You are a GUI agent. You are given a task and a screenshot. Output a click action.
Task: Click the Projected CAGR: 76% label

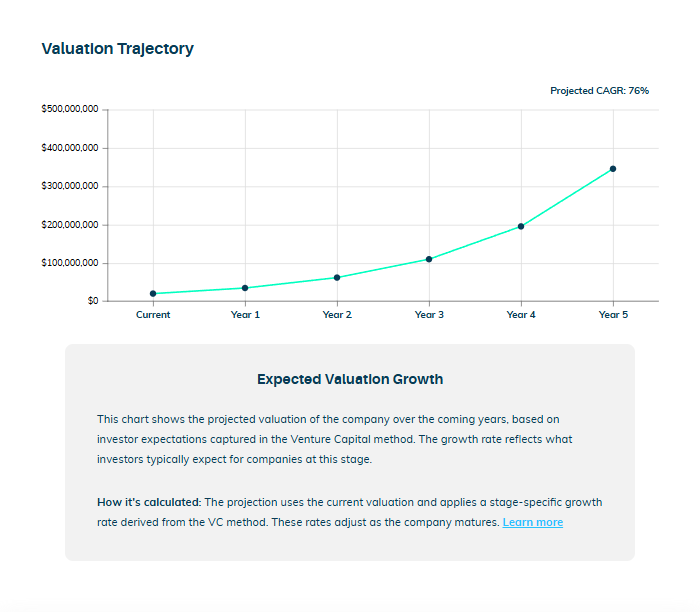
---
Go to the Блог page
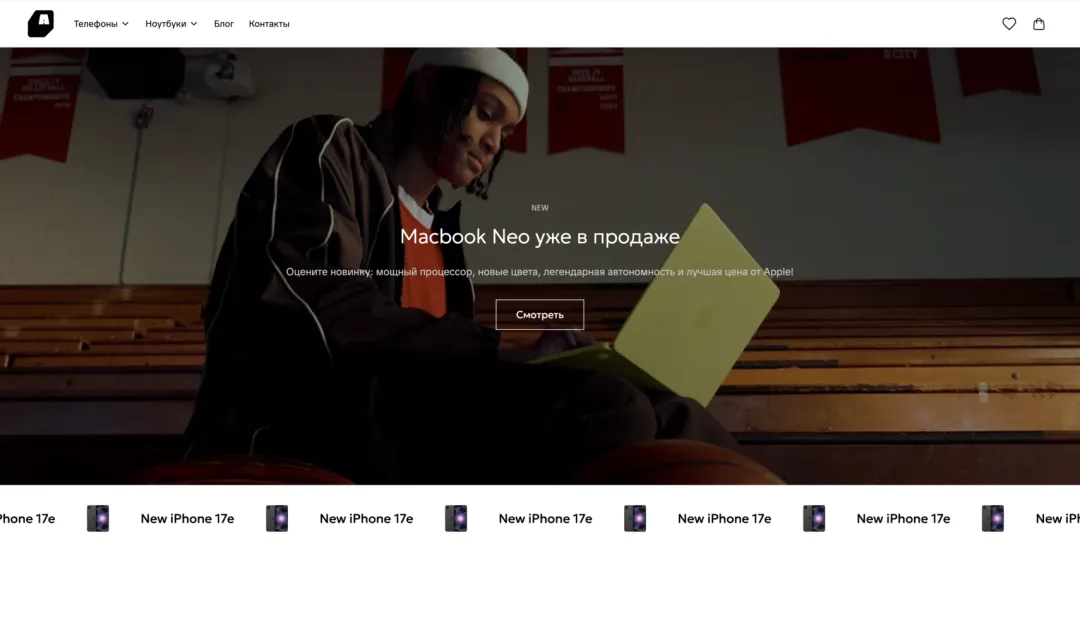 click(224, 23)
---
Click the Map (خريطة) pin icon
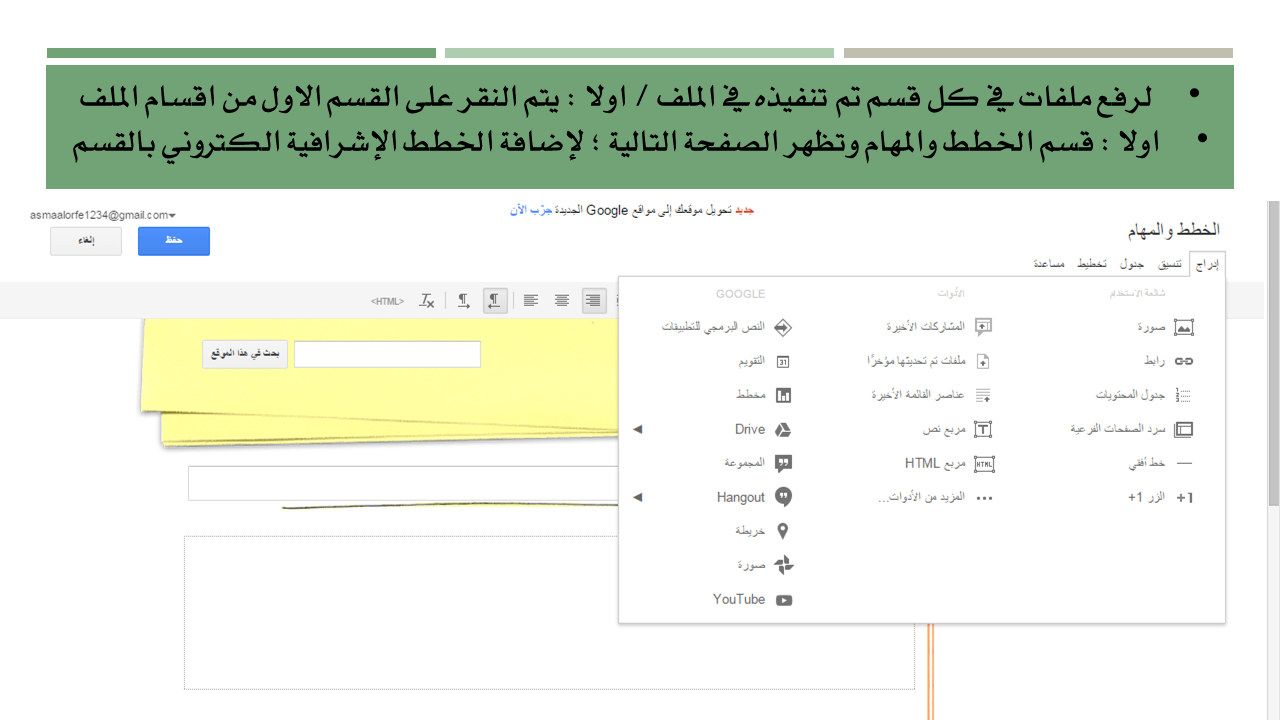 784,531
---
→ WORK ITEM
In the listing above, find the line holding "You are a GUI" and the line holding "Task: Click the Projected CAGR: 76% label", then output those two lines and every line between them exactly.

→ RESULT FOR THIS TASK
You are a GUI agent. You are given a task and a screenshot. Output a click action.
Task: Click the Projected CAGR: 76% label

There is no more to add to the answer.